Tuesday, 13 October 2015 15:00

Expanding portfolio

Written by 
Bruce Parton Air NZ’s Chief Operations officer. Bruce Parton Air NZ’s Chief Operations officer.

Winning a gold medal or a trophy at the Air New Zealand Wine Awards is no longer the only criteria for wines being served in Business Premier on future Air NZ flights.

The inflight wine list is about to be extended in Business Premier and iconic wines along with winners will be included.

Earlier this year Air NZ moved to a single provider for Economy and Premium Economy classes, with Villa Maria winning the three-year contract. At the time Bruce Parton the airline’s Chief Operations Officer said the single supplier was part of a multi pronged proposal to improve the wine service.

Now those proposals are about to fall into place, with a number of significant changes occurring over the next two months.

“Stage one was sorting out the somewhat messy and confusing situation surrounding economy class,” Parton says. “We have done that and basically from the money we have saved by having one provider means we can invest in other significant things.”

First up the airline  employed two international judges, who with their knowledge of their own markets, can help identify specific palate requirements.

Fongyee Walker, well known in New Zealand wine circles, will bring her knowledge of the Chinese market to the judging table, while Linda Murphy from the US is keen to share her insights of the American market with the New Zealand wine industry. Both judges will join John Harre and John Belsham on the Business Premier selection panel.

On top of the judging role, both Murphy and Walker will tour the major wine regions to talk to producers. Parton says both have valuable experience when it comes to their home markets and they are keen to pass on advice to producers who are struggling to gain recognition in either China or the US. They have already toured the country in July and will be back in October.

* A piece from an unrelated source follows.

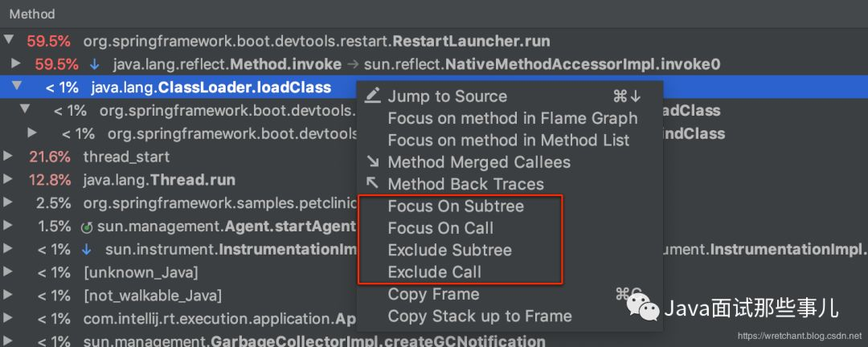Expand the java.lang.Thread.run row
This screenshot has height=347, width=868.
(7, 179)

“Both (Fongyee and Murphy) are people who are flying our flag overseas in markets that are incredibly hard to penetrate. What we want to do is get them both out amongst the wine community, with their insights and knowledge which we are sure will be of benefit to producers of all sizes.”

With the overseas judges sorted, Parton says the next step was to take a much closer look at what was happening in Business Premier. Feedback from the wine industry had flagged concerns about having to enter the Air NZ Wine Awards to be considered for inclusion. Given only about 50% of wineries enter their wines in shows, Parton says it was obvious a large number of wines were being excluded.

“We will look to try and pick up trophy and gold medal winning wines from the Air NZ Wine Awards. But we are also interested in other top end wines. We want to expand the type of wine we get and the breadth of it – and no longer exclude wines.”

Enter phase three – the choosing of wines that are not part of the awards line-up. 

“Some of the feedback we received was along the lines of; ‘I could choose better wines than you do.’ Well we have listened to that and we have invited New Zealand’s 12 Masters of Wine to take part in our selection process. We have asked each of them to name two iconic wines in each category, so each Master will provide us with two iconic savvies, two Chardonnays, two Pinots etc. We will then look to include those in a tasting. So this gives us a wider group of expertise and a wider group of wine to try.”

The airline is keen to promote the wine industry via inflight entertainment, but Parton agrees that for many companies there is a need for long term commitment before the marketing value adds up. So Air NZ is looking at “cutting” longer term deals with iconic producers, to ensure quality and volume stacks up.

“If we find an iconic wine and then say to the producers that we will look to buy a certain amount every year, it provides huge benefit to the winery. They can use that information to under-pin investment. If linking with them up front for a period of time, and investing in their future allows them to invest in their product and increase crop while maintaining quality, then it’s very good for everyone.”

All these changes won’t come cheap Parton admits. He says up until October this year, the budget spent on wine on Air NZ flights has doubled. And that is likely to go up even further in the near future. 

“We are quite frankly moving into a phase where price is not the key driver of wine on board. We want to be serving New Zealand’s most iconic wines in our Business Premier cabin and we are aware those wines cost a lot of money.”

Looking forward, he says the changes mean the best of the best, as suggested by 12 Masters of Wine and selected by the four internationally experienced judges, will be included on the airline’s wine list.

“If you enter and are successful in the Air NZ Wine Awards, we will be talking to you. If you want to pitch your wines into our wine tastings in October, if they are good enough, we will be talking to you. And if you didn’t do either for whatever reason, but you are iconic, we will be wanting to talk to you as well.

“I think it is exciting times ahead.”